*** Opening of Provided information ***

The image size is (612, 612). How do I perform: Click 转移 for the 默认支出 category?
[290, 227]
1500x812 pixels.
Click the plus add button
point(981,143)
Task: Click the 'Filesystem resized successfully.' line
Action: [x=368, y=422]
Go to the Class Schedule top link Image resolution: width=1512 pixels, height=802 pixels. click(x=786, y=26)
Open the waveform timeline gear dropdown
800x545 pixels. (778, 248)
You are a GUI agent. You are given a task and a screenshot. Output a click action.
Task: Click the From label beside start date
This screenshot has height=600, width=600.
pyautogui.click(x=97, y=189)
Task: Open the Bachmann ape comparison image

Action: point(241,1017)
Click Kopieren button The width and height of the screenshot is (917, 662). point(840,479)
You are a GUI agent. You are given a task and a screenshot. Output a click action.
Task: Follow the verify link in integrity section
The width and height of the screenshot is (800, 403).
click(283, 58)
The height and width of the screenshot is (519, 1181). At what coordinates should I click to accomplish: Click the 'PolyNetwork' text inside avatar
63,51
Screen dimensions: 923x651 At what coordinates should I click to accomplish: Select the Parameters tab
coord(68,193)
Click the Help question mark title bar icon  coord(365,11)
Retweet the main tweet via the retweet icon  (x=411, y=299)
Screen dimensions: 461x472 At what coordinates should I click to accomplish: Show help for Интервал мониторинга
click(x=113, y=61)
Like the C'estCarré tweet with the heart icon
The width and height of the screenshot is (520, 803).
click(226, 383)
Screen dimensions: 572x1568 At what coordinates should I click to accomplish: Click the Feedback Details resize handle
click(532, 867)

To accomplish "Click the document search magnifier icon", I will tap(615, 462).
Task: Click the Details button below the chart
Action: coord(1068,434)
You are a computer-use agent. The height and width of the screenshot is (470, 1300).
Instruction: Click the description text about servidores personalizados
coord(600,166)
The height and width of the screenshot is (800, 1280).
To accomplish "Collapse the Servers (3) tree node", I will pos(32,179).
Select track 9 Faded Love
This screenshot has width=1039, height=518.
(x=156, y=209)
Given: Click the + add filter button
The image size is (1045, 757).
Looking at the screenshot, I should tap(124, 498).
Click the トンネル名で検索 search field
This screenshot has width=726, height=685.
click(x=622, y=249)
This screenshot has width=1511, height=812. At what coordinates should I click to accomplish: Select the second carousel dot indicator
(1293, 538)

*** Close of Provided information ***

Exercise description: If a line of the entries above holds the word "tweet", count it; report only how many such lines there are.

Result: 2